THERESA May has just eight days to pass a Brexit deal or she’ll have to choose between crashing out of Europe with no deal or signing up to a long delay, the EU has warned.

On Tuesday night the Prime Minister said she wanted a short delay lasting until May 22. This would give MPs more time to find a deal with enough support to get through the Commons, but would mean the UK didn’t need to stand in elections to the European Parliament.

But European Commission President Jean-Claude Juncker insisted there would be no more short delays, and set an “ultimate deadline” of April 12 “for the approval of the withdrawal agreement by the House of Commons”.

“If it has not done so by then, no further short extension will be possible,” he added. “After April 12, we risk jeopardising the European Parliament elections, and so threaten the functioning of the European Union.”

Juncker said a no deal was “now a very likely scenario”.

“It is not the outcome I want,” he said. “But it is an outcome for which I have made sure the European Union is ready. We have been preparing since December 2017. We have always known that the logic of Article 50 makes a no deal the default outcome. We have long been aware of the balance of power in the House of Commons.”

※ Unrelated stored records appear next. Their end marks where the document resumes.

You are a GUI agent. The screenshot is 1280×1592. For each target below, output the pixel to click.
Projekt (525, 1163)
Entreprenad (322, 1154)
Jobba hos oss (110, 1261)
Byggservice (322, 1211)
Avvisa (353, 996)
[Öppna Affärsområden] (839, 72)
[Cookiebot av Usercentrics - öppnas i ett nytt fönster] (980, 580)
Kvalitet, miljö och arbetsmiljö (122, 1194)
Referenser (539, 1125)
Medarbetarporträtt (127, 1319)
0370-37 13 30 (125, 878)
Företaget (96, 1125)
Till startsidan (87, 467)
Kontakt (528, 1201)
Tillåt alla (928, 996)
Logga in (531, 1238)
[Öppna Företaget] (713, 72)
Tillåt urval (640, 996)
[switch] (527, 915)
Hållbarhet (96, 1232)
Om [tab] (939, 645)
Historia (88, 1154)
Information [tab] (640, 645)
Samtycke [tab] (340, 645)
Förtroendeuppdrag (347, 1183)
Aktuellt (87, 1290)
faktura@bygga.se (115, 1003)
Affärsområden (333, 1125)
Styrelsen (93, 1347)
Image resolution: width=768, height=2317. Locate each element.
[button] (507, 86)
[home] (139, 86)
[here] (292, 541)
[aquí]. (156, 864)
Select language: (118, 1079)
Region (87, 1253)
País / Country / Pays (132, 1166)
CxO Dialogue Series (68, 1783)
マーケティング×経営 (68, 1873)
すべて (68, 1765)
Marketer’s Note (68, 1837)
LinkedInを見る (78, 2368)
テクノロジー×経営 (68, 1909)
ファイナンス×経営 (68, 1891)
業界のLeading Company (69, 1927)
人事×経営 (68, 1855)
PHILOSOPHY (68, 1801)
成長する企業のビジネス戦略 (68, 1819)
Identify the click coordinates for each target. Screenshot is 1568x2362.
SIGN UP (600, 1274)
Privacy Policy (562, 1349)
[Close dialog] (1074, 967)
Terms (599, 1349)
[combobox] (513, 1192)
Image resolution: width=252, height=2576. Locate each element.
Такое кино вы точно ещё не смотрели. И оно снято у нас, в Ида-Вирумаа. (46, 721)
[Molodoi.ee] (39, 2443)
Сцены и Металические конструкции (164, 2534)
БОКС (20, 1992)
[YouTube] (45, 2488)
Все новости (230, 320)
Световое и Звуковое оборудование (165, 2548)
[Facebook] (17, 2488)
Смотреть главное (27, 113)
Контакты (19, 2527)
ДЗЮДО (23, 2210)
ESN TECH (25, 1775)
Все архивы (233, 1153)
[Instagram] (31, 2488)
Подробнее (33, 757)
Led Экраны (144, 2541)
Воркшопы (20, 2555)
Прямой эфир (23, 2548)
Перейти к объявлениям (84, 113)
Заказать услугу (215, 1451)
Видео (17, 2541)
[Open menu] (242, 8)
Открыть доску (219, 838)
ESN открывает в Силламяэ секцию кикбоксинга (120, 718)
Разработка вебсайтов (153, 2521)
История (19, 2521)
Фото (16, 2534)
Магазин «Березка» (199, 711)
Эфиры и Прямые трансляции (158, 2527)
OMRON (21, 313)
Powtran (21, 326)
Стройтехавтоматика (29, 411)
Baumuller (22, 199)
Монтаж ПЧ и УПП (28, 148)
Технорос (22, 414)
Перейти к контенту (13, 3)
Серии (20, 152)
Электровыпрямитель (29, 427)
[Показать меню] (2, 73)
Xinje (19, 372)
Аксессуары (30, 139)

He warned that the UK would “be affected more than the European Union because there is no such thing as a ‘managed or negotiated no-deal’ and there is no such thing as a ‘no-deal transition’”.

Whatever happened, he said, the UK would still need to pay its £39 billion divorce bill, find a solution to prevent a border on the island of Ireland, and keep promises made to EU citizens living in the UK.

“No deal does not mean no commitments, and these three issues will not go away,” Junker added.